| AIM |
Transcribe the lines below word for word, leaving the pictures out of your copy.

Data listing
======

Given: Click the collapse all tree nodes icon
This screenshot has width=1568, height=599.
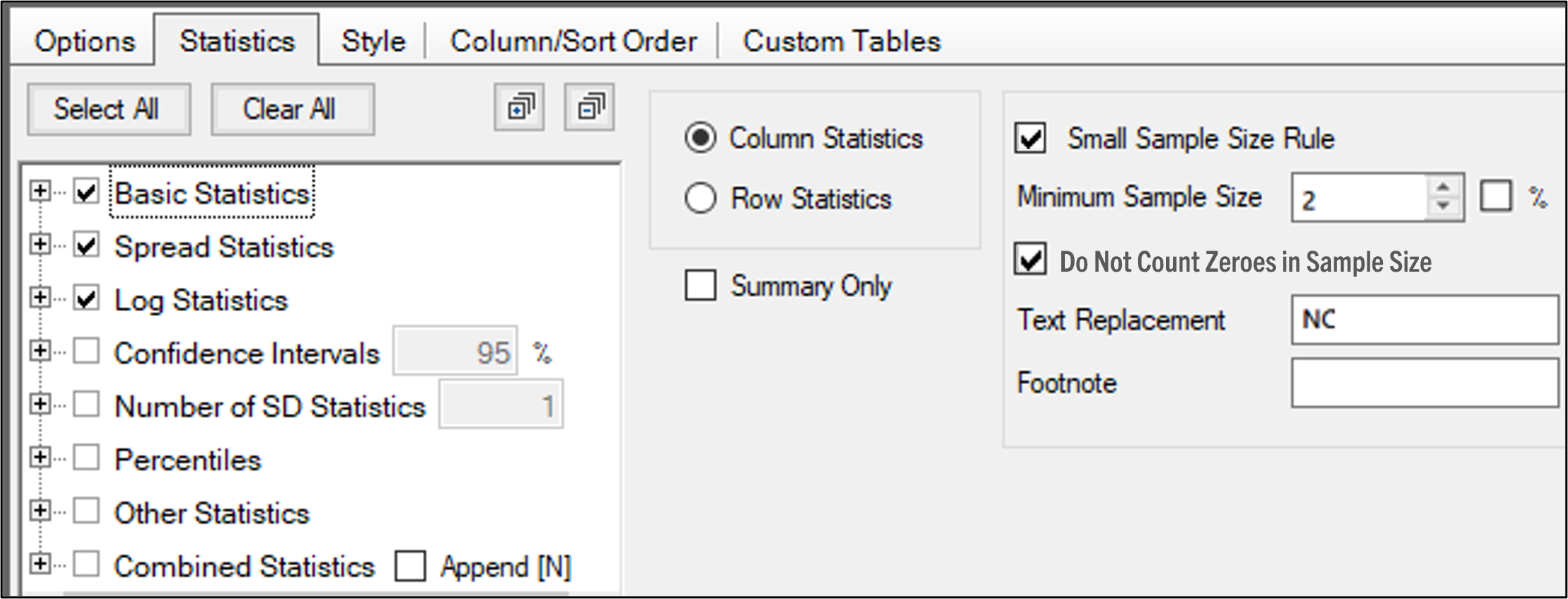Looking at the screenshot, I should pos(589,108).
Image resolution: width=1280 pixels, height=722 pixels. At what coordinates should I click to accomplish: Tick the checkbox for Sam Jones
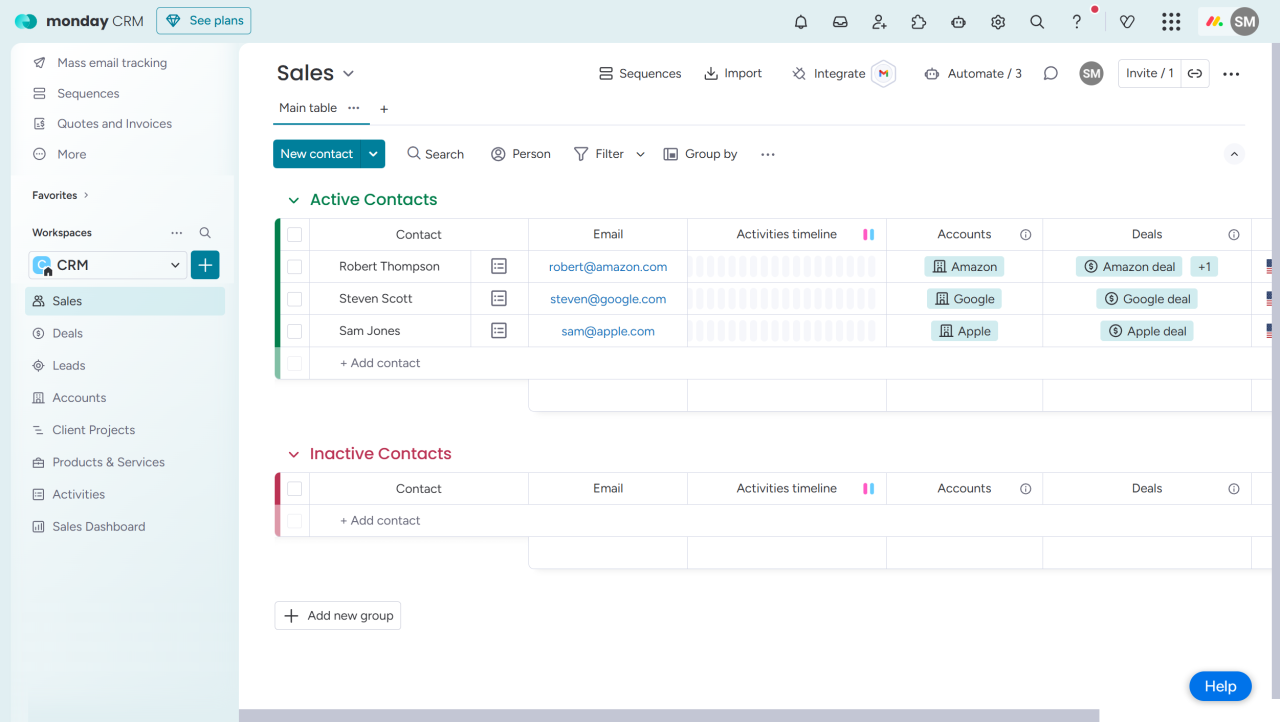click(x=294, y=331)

======

| FINAL ANSWER |
Given: Click the collapse all tree nodes icon
This screenshot has width=1568, height=599.
Looking at the screenshot, I should pos(589,108).
Image resolution: width=1280 pixels, height=722 pixels. At what coordinates should I click to accomplish: Tick the checkbox for Sam Jones
click(x=294, y=331)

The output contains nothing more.